My absolute far and away favorite Margaret Atwood book is The Blind Assassin, but that’s like the dessert at the end of an excellent meal. You have to work up to it. Handmaid’s Tale is another solid choice, and my own introduction to Margaret Atwood’s awesomenaucity, but I’ve already reviewed it twice for CBR (I think – definitely once). I love so many of her novels, but for different reasons. So I’m going with The Tent, because the best way to experience Atwood is by enjoying the variety of her writing styles – her mastery of mundane everyday life, the entanglements of interpersonal relationships, her ability to bring her own perspective to well-worn tales, and the way she – like all the best science fiction writers – extrapolates the present into the future, and explores how people would truly react to the extraordinary (much like now, likely not by giving in to the better angels of their nature).
But, real talk: I did actually buy this because I loved the short story “Gertrude Talks Back” and that’s actually a part of Good Bones. (Whoops). I don’t want to give too much away but there are some serious Lady Olenna vibes in that story that I am HERE for.

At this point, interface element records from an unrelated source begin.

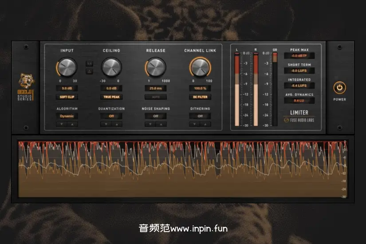Open the Quantization value selector

[x=111, y=116]
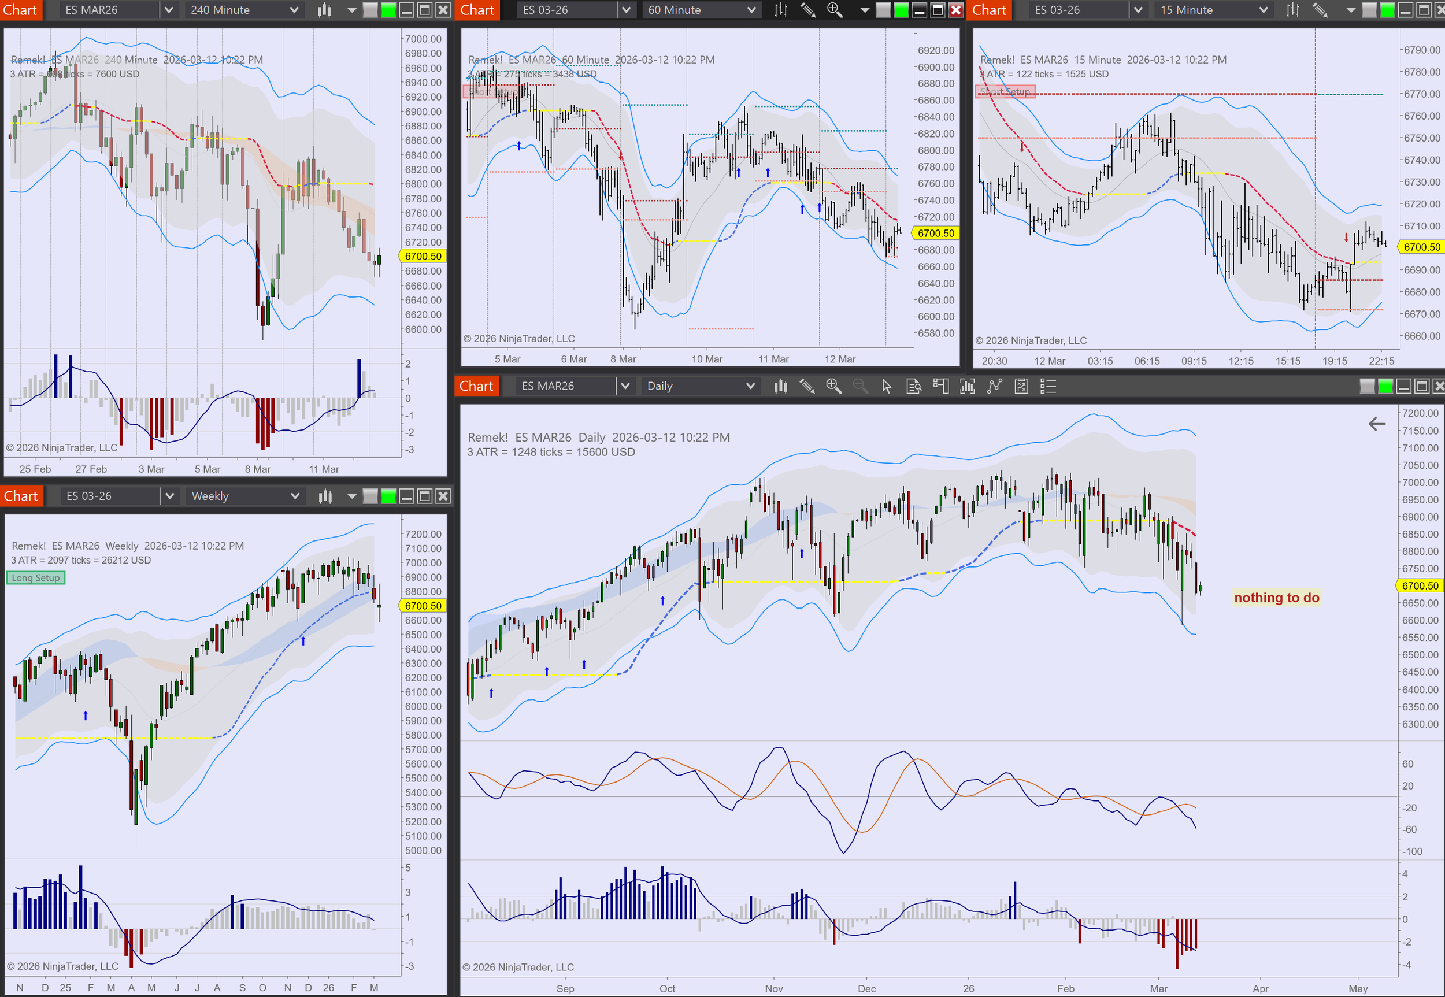Click Chart tab of 15 Minute window
The image size is (1445, 997).
(x=988, y=10)
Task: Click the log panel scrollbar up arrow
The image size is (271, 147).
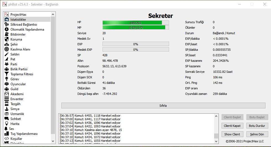Action: [216, 116]
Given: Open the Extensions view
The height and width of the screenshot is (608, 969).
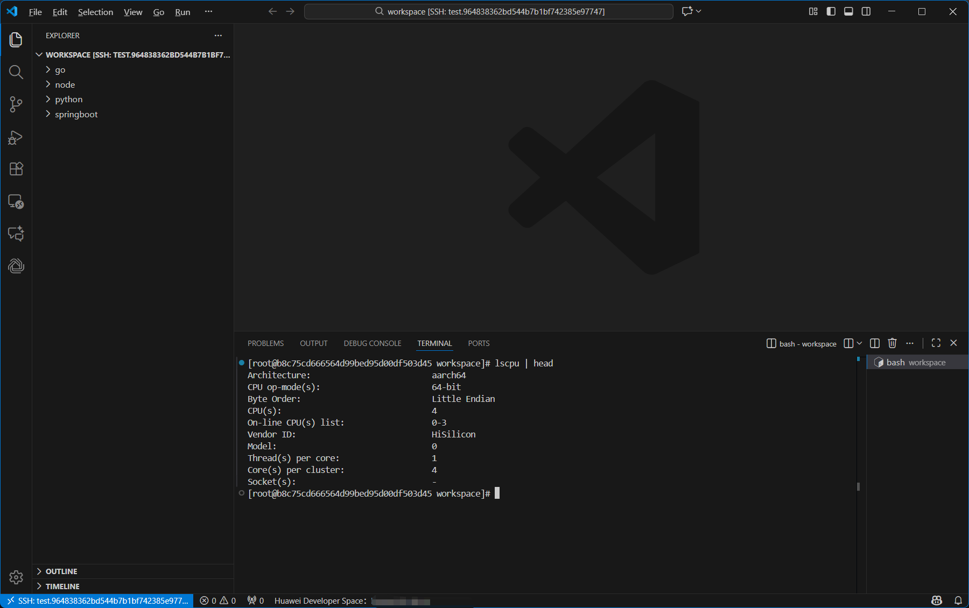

So there may be better intros to Atwood’s short stories, but this is as good as any I’ve read.
Only a writer as strong as Atwood could write about cat heaven, “three novels (she) won’t write soon, and “bring back mom” (I forgot how fabulously Atwood writes about the experience of womanhood without sentiment or glorification; especially now that I am a parent the part of Handmaid’s Tale dealing with OfFred’s mother hits completely differently – I regularly think about how everything that has happened to me basically up until now is a future boring story to my kid). I’d expect nothing less. You may not like all of these stories, but you’re almost certain to like one, and there’s more where that came from.